What the task asks:
Every record that follows must be set down word for word.

The data:
= = = = = = =

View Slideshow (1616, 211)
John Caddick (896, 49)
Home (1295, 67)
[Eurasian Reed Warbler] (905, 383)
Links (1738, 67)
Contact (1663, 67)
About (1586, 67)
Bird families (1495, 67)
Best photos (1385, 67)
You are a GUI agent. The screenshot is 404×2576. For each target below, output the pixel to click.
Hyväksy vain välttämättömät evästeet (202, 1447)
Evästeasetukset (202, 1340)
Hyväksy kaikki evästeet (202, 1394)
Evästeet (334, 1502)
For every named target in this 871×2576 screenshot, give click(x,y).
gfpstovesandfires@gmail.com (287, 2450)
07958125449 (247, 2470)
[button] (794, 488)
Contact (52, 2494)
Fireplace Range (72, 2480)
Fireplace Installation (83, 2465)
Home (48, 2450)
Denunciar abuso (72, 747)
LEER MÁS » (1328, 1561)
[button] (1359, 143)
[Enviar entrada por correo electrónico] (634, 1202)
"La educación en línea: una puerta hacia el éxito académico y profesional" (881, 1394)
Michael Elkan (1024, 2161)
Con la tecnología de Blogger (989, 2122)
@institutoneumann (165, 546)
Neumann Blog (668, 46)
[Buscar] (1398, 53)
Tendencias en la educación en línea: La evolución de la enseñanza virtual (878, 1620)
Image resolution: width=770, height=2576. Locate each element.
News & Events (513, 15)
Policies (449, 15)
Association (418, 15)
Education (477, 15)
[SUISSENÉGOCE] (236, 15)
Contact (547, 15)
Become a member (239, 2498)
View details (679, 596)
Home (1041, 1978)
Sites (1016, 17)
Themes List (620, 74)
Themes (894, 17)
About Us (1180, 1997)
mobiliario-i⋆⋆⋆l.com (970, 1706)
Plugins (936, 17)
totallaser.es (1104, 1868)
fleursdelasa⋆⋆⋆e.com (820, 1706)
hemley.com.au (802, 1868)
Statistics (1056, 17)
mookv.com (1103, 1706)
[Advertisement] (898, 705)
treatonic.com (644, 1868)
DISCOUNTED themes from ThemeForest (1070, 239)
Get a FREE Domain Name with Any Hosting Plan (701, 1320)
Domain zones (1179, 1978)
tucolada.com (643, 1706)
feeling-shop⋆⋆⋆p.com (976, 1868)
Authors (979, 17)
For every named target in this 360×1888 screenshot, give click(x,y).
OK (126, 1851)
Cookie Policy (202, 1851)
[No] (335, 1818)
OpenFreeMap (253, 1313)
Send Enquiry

= = = = = = =

Exercise result:
View Slideshow (1616, 211)
John Caddick (896, 49)
Home (1295, 67)
[Eurasian Reed Warbler] (905, 383)
Links (1738, 67)
Contact (1663, 67)
About (1586, 67)
Bird families (1495, 67)
Best photos (1385, 67)
You are a GUI agent. The screenshot is 404×2576. For each target below, output the pixel to click.
Hyväksy vain välttämättömät evästeet (202, 1447)
Evästeasetukset (202, 1340)
Hyväksy kaikki evästeet (202, 1394)
Evästeet (334, 1502)
For every named target in this 871×2576 screenshot, give click(x,y).
gfpstovesandfires@gmail.com (287, 2450)
07958125449 (247, 2470)
[button] (794, 488)
Contact (52, 2494)
Fireplace Range (72, 2480)
Fireplace Installation (83, 2465)
Home (48, 2450)
Denunciar abuso (72, 747)
LEER MÁS » (1328, 1561)
[button] (1359, 143)
[Enviar entrada por correo electrónico] (634, 1202)
"La educación en línea: una puerta hacia el éxito académico y profesional" (881, 1394)
Michael Elkan (1024, 2161)
Con la tecnología de Blogger (989, 2122)
@institutoneumann (165, 546)
Neumann Blog (668, 46)
[Buscar] (1398, 53)
Tendencias en la educación en línea: La evolución de la enseñanza virtual (878, 1620)
Image resolution: width=770, height=2576. Locate each element.
News & Events (513, 15)
Policies (449, 15)
Association (418, 15)
Education (477, 15)
[SUISSENÉGOCE] (236, 15)
Contact (547, 15)
Become a member (239, 2498)
View details (679, 596)
Home (1041, 1978)
Sites (1016, 17)
Themes List (620, 74)
Themes (894, 17)
About Us (1180, 1997)
mobiliario-i⋆⋆⋆l.com (970, 1706)
Plugins (936, 17)
totallaser.es (1104, 1868)
fleursdelasa⋆⋆⋆e.com (820, 1706)
hemley.com.au (802, 1868)
Statistics (1056, 17)
mookv.com (1103, 1706)
[Advertisement] (898, 705)
treatonic.com (644, 1868)
DISCOUNTED themes from ThemeForest (1070, 239)
Get a FREE Domain Name with Any Hosting Plan (701, 1320)
Domain zones (1179, 1978)
tucolada.com (643, 1706)
feeling-shop⋆⋆⋆p.com (976, 1868)
Authors (979, 17)
For every named target in this 360×1888 screenshot, give click(x,y).
OK (126, 1851)
Cookie Policy (202, 1851)
[No] (335, 1818)
OpenFreeMap (253, 1313)
Send Enquiry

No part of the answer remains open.